In the city of Pittsburgh, leaders partnered with the Student Conservation Association (SCA) and the city/county workforce investment board, Partner4Work, to offer local teenagers six weeks of paid work on local conservation projects. In some cases, young corps members entered their neighborhood and city parks — like Frick, Riverview and South Side — for the very first time. Participants enter the corps program with little prior exposure to conservation, environmental education or outdoor recreation and leave the program gaining all three, demonstrating stronger conservation values and increasing their self-identification as conservation leaders. AmaRece Davis served as an SCA Community Crew corps member for two summers and one school year in high school, and the experiences compelled him to pursue community college, internships and return home “to be a beacon for young people…I’m living the dream now as one of the first African-American park rangers for the city of Pittsburgh.”
Thinking “Outside the Park”
To expand the benefits to young people and the environment, city-corps partners can look past the park boundaries. Even nature at the scale of native tree boxes along streets can produce positive health benefits for people, better social outcomes for communities, a critical habitat for birds and insects and reduction of heat islands. The LA Conservation Corps Clean & Green program engages roughly 500 middle and high school students annually. Without even stepping foot in a park, these young people attend to their immediate surroundings — the sidewalks and transit corridors they use daily — to plant trees and establish a canopy. Green City Force in New York City works within Housing Authority properties to build and operate six urban farms in its outdoor spaces, engaging corps members in the most intimate relationship we share with nature, nourishing crops that, in turn, nourish their own bodies and communities.

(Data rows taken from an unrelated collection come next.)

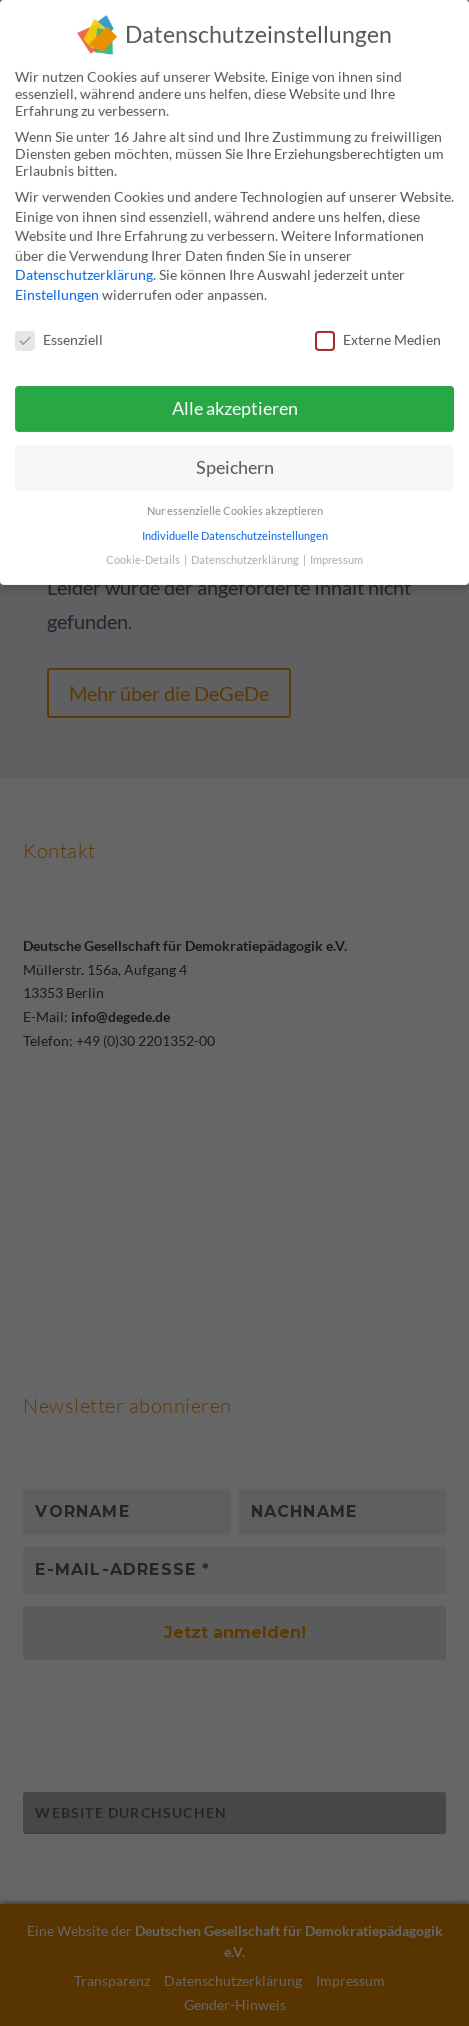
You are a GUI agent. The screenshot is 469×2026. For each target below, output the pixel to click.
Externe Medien (378, 327)
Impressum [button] (336, 548)
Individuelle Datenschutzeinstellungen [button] (235, 524)
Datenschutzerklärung (84, 262)
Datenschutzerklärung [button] (246, 548)
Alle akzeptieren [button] (235, 397)
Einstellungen (57, 282)
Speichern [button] (235, 455)
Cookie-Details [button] (144, 548)
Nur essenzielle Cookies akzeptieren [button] (235, 499)
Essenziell (59, 327)
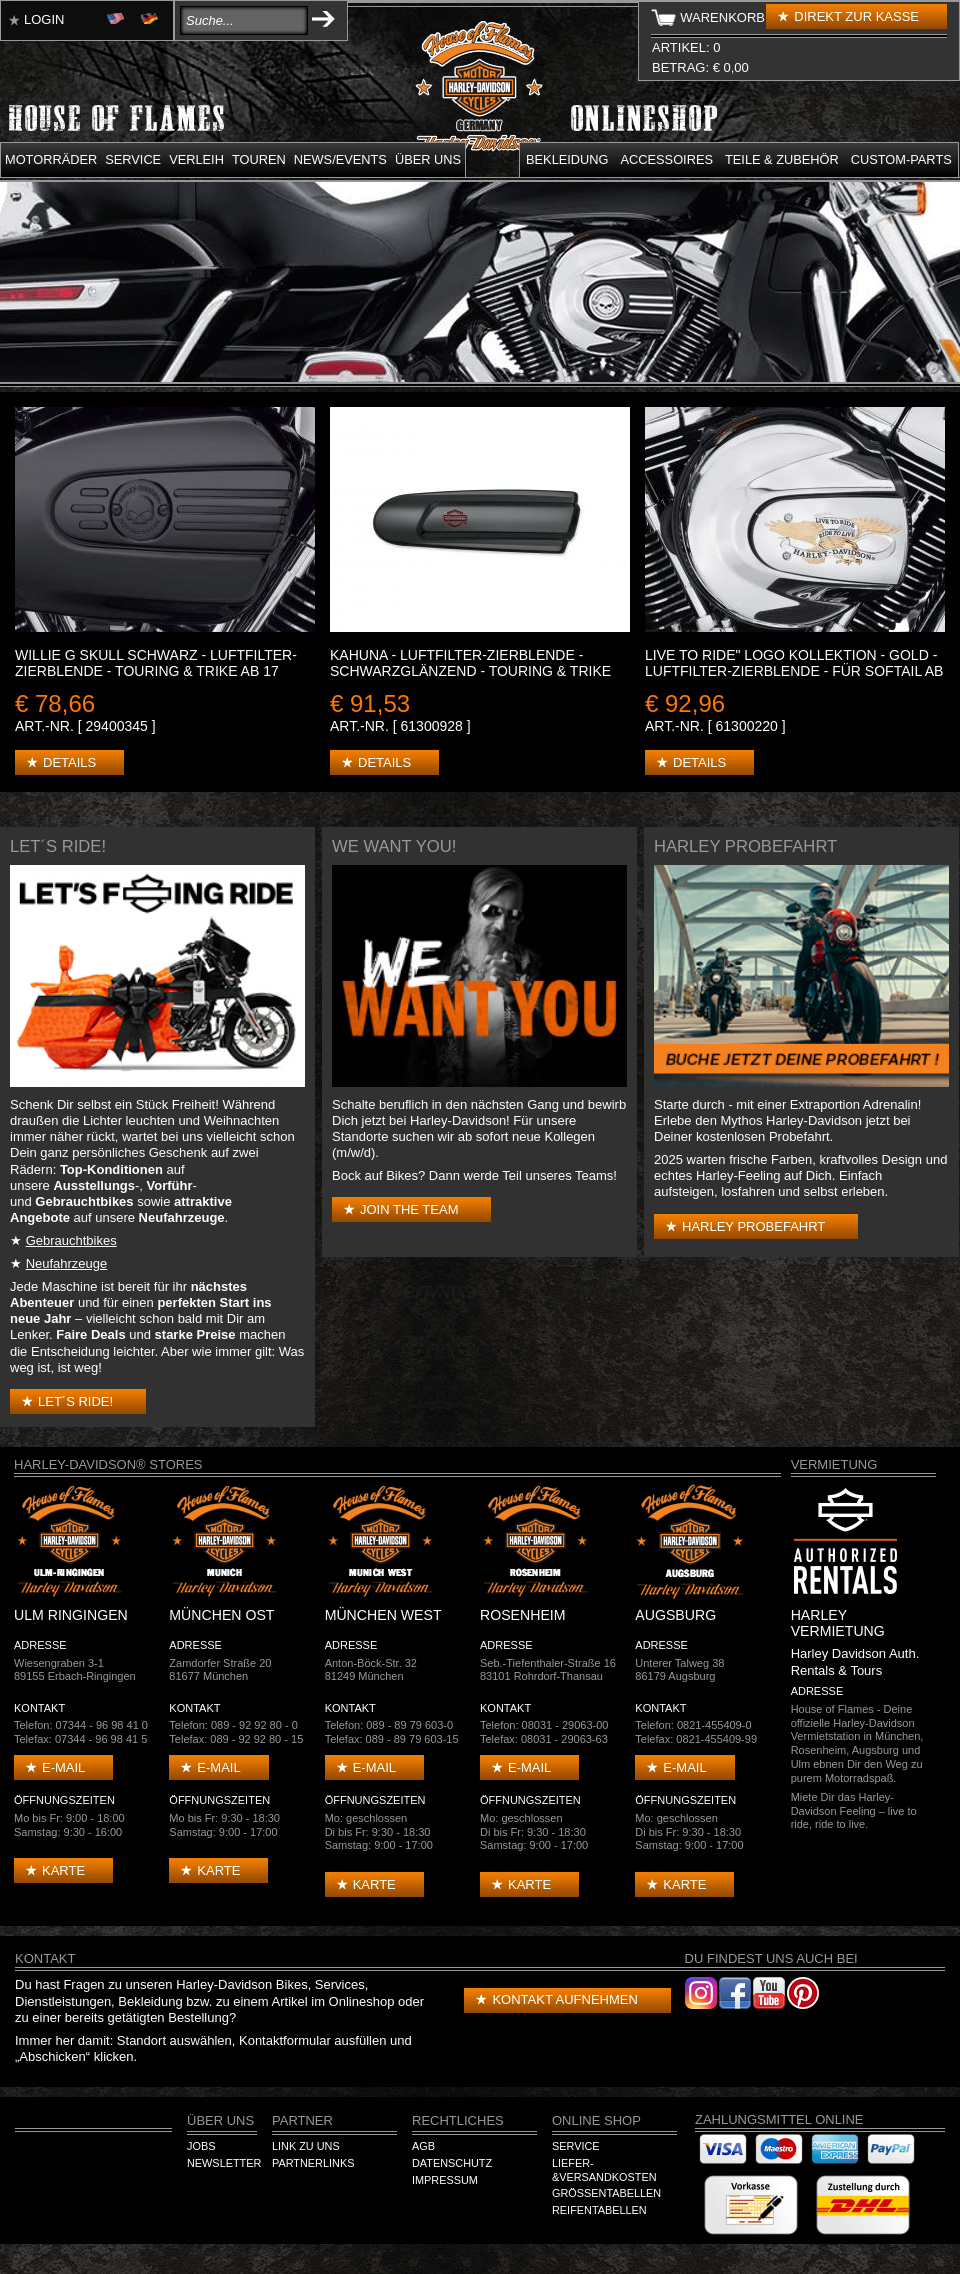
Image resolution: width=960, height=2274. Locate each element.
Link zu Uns (306, 2146)
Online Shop (596, 2120)
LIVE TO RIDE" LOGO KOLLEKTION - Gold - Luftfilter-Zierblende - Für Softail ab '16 (794, 671)
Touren (259, 159)
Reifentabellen (599, 2210)
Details (69, 762)
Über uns (428, 159)
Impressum (445, 2180)
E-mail (63, 1767)
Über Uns (220, 2120)
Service (133, 159)
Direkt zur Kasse (856, 16)
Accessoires (667, 159)
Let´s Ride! (75, 1401)
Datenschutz (452, 2163)
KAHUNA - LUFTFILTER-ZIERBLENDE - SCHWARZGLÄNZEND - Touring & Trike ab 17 (470, 671)
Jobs (201, 2146)
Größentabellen (606, 2193)
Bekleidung (567, 159)
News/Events (340, 159)
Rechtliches (458, 2120)
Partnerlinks (313, 2163)
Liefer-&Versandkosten (604, 2170)
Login (44, 19)
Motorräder (51, 159)
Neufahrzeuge (67, 1263)
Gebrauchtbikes (71, 1240)
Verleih (196, 159)
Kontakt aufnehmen (564, 1999)
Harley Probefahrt (753, 1226)
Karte (63, 1870)
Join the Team (409, 1209)
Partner (302, 2120)
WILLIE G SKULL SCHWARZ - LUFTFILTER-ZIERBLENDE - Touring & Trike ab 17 (156, 663)
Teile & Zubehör (782, 159)
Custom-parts (901, 159)
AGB (423, 2146)
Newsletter (224, 2163)
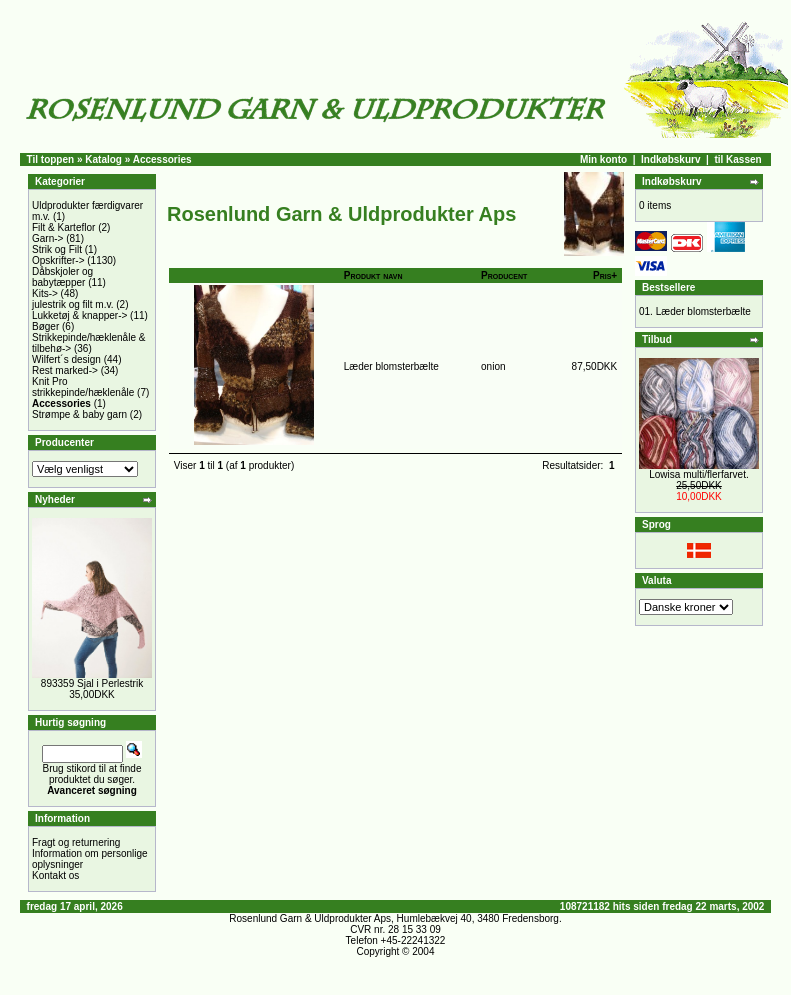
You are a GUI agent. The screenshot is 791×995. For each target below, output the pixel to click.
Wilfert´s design (66, 359)
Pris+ (605, 275)
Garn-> (47, 238)
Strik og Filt (57, 249)
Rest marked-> (65, 370)
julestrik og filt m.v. (73, 304)
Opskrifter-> (58, 260)
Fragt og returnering (76, 842)
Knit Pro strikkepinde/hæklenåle (83, 387)
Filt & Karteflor (63, 227)
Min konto (603, 159)
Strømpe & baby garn (79, 414)
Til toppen (51, 159)
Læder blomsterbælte (391, 366)
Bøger (45, 326)
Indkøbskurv (670, 159)
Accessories (162, 159)
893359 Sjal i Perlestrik (92, 683)
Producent (504, 275)
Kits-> (45, 293)
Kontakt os (55, 875)
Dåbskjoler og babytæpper (62, 277)
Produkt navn (373, 275)
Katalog (103, 159)
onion (493, 366)
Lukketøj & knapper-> (79, 315)
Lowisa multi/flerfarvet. (698, 474)
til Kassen (737, 159)
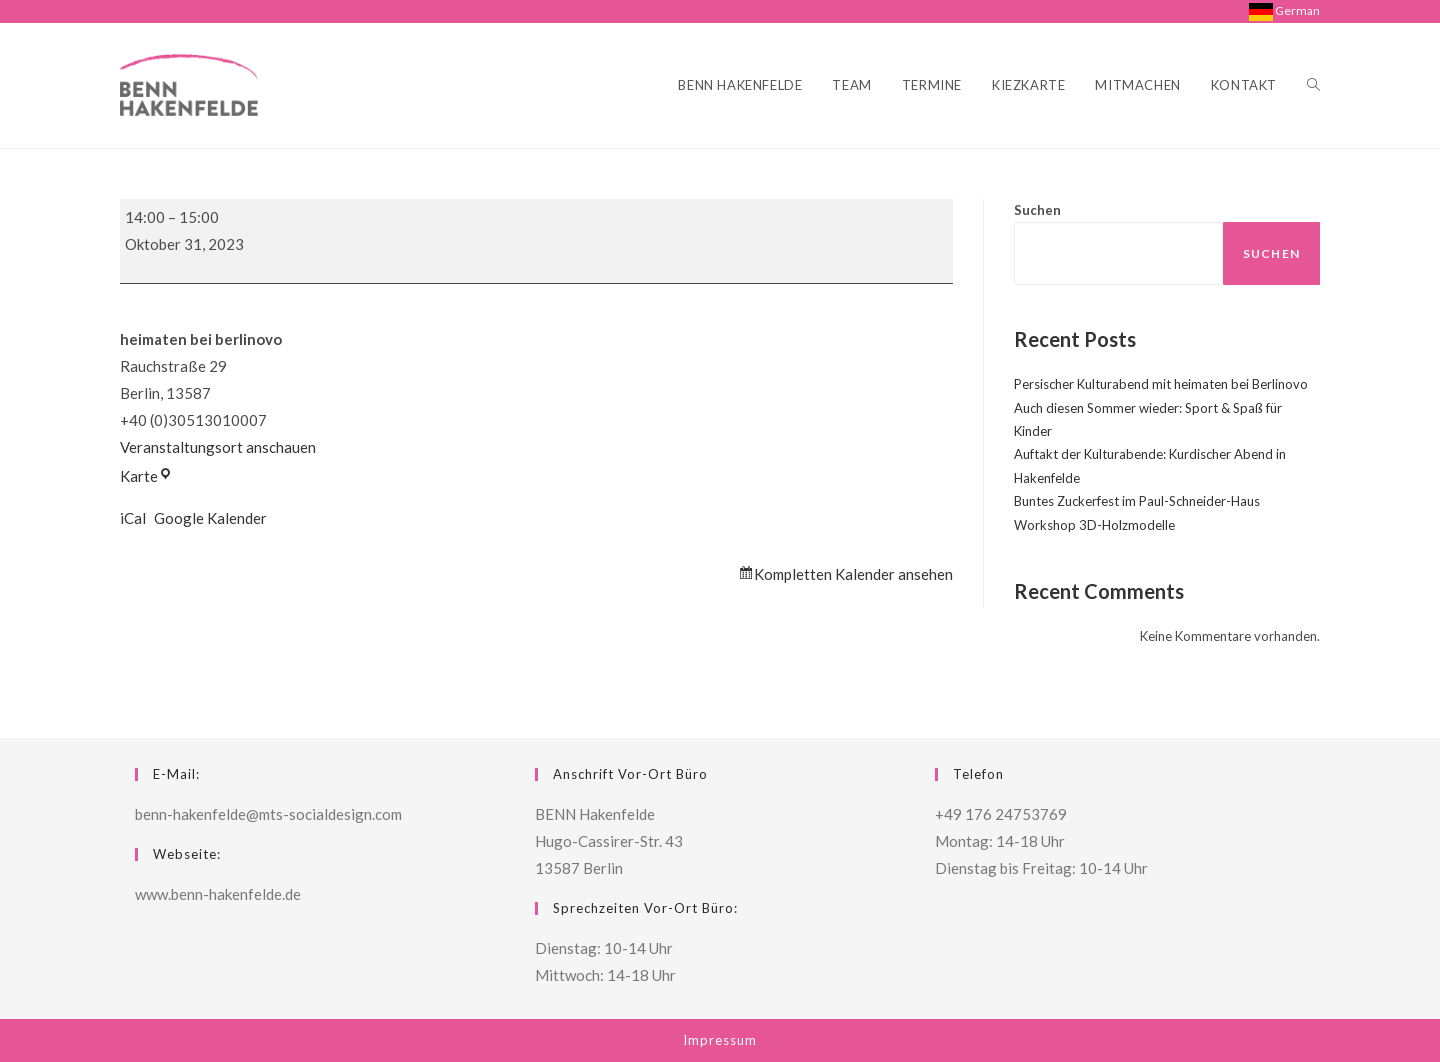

Park agencies in cities, like Grand Rapids, Michigan, and Austin, Texas, partner with school districts to implement green schoolyards — multifunctional school grounds designed for and by the school community that offer places for play, learning, exploration and growth. A natural and unrealized symbiosis between green schoolyards and corps might exist if, over the summer, cities enlist young corps members to install and maintain the green infrastructure and stormwater management features, native plantings, pollinator gardens, young trees and urban agriculture beds that benefit children and neighborhoods throughout the school year. The CCCN City-Corps Partnership Guide assists cities in building partnerships that reflect value for both the human and environmental transformations that occur through engaging young people in conservation.
Emergence of Future Stewards
Cities exist within and on land and water systems whose health and vitality are intertwined with that of their residents. Protecting those systems, and the associated health and social benefits on which thriving societies depend, can only be sustained through the ability and commitment of future generations. Children and teens need not stray far from their urban neighborhoods to develop awareness, wonder and care for nature or to find outdoor mentors and guides. Equitable, citywide strategies to advance nature connection sow a seed in the heart of each young person impacted.
Through the recognition and taste of a first serviceberry, the thrill and importance of wielding a weighty hand tool, the sight of pollinators returning to restored habitat, and/or the feeling of agency and interdependence that results from diversifying and promoting life in a neighborhood, budding conservationists will emerge in our cities.